We found it to be extraordinarily complex when we were trying to not only measure it but were trying to put in place incentives. Even before we get to the incentives, just putting up on the board how successful people would be, you know, sort of the leaders, we quickly found people were gaming the system fast. The ones that they could do quicker, they just started cranking through those real fast to get like a thousand or something in a day where somebody else had done some much smaller measurements. Some employees looked incredibly good, the ones who were motivated to game the system and also knew how to game the system, whereas others were not as effective in doing that.

Measuring collectors and accounts receivable

It can be a real challenge to measure collectors and accounts receivable. The incentives, of course, amplify that significantly. If you have incentives in place with loopholes or other channels, you will find people just driving trucks through them.

Claim status is different than doing a write-off. It’s different than doing appeals. All of those require very different amounts of time. You want to consider measuring those things differently.

Beyond gross productivity, we get into the concept of net productivity and quality control. Do you want a ton of errors? Do you want people to crank out volume where there’s a ton of mistakes? Again, mistakes could be something as simple as fat fingering something, where there’s a data entry error or more complex problems.

Let’s take patient registration. Do you want somebody who did 100 patient registrations, and 50 of them were garbage? They made a lot of mistakes. Or do you want somebody who did 80, and all 80 of them were correct? We’ll come back to what correct means a little later. You’ll prefer somebody who’s doing the 80 rather than 100, even though 100 looks much better on paper initially.
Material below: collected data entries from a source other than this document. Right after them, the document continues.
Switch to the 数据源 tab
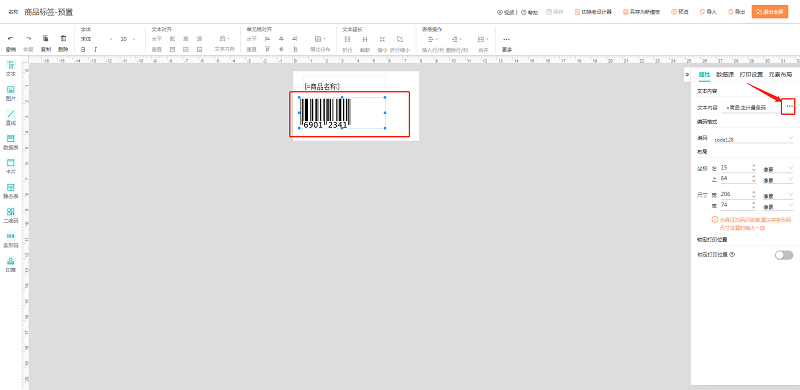This screenshot has height=390, width=800. click(x=724, y=75)
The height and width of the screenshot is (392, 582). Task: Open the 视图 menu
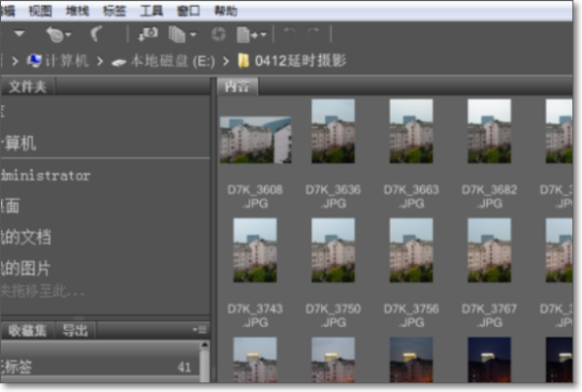tap(40, 11)
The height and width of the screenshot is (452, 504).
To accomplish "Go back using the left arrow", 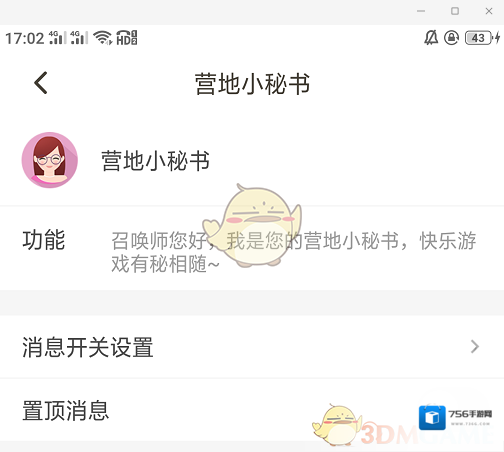I will pos(41,83).
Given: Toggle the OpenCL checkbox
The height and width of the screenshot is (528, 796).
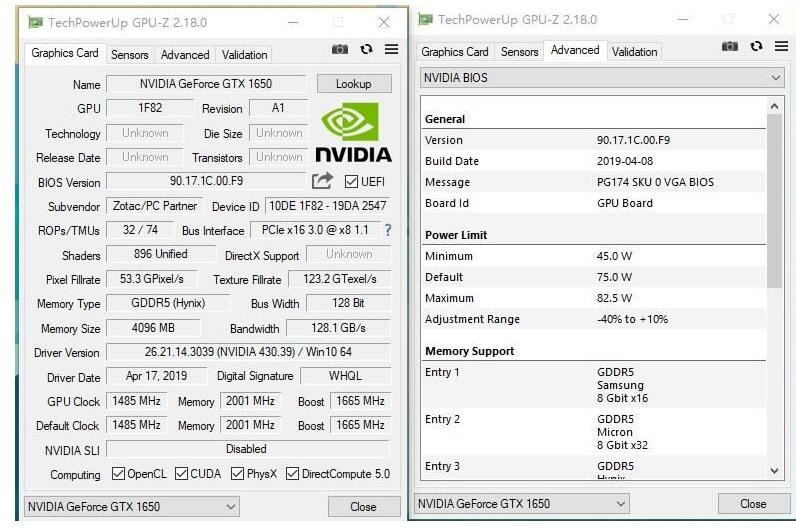Looking at the screenshot, I should pyautogui.click(x=118, y=474).
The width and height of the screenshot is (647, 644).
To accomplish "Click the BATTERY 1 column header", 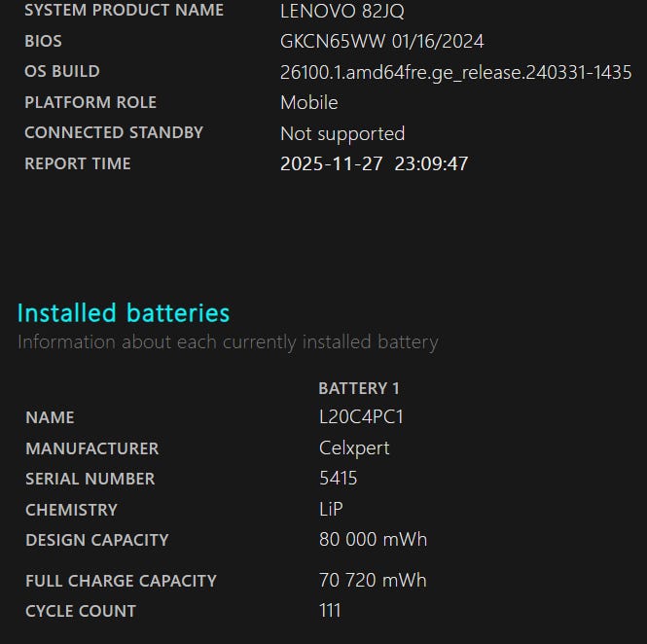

How do you find those errors? How do you figure out which one is doing better or worse? Because at first blush, if you look at straight-up productivity, it seems like 100 is better than the 80. What most organizations do, is do audits. They sample, they say, “Okay, we’re going to pull 30 records or something like that and figure out how many of those had errors in them.” They go through and check, “Okay, name, patient ID, blah, blah, blah match all that.” They have somebody QA that manually and go through them.

Problems to look out for

Problems with that include the fact that it is a ton of work, so you must maintain another whole separate QA department. It’s often not very accurate. They’re going in and checking all of those things, but they can make mistakes themselves pretty quickly.

It also misses an important factor: errors matter, and relatively speaking, which are essential or not important. So if somebody fat fingers. Wow! I’m having a hard time. Maybe, I need some caffeine. It’s not that early. It’s 11:00 AM. I should be able to talk by this point.

Okay! If you want to look at, for example, “Did somebody fat finger or just mistyped, have a data entry error: a patient name versus something else?”, a lot of times, if somebody inputs the patient name wrong, it’s still going to get paid, so it doesn’t matter. Do you want to focus on making sure somebody spells every name correctly if that doesn’t result in nonpayment? As opposed to, say, a patient ID If it’s entered incorrectly, likely, it’s not going to get paid.

Some areas matter much more than others. Some are deal-killers: they completely kill the claim. Others don’t matter, and some are in-between: sometimes it matters, sometimes it doesn’t. How do you figure out which ones of those matters?

Those are some things to consider when looking at productivity measures. We will do a follow-up episode on some of the suggestions and some of the things we dealt with and measure some of these and productivity and even incentives in the next episode.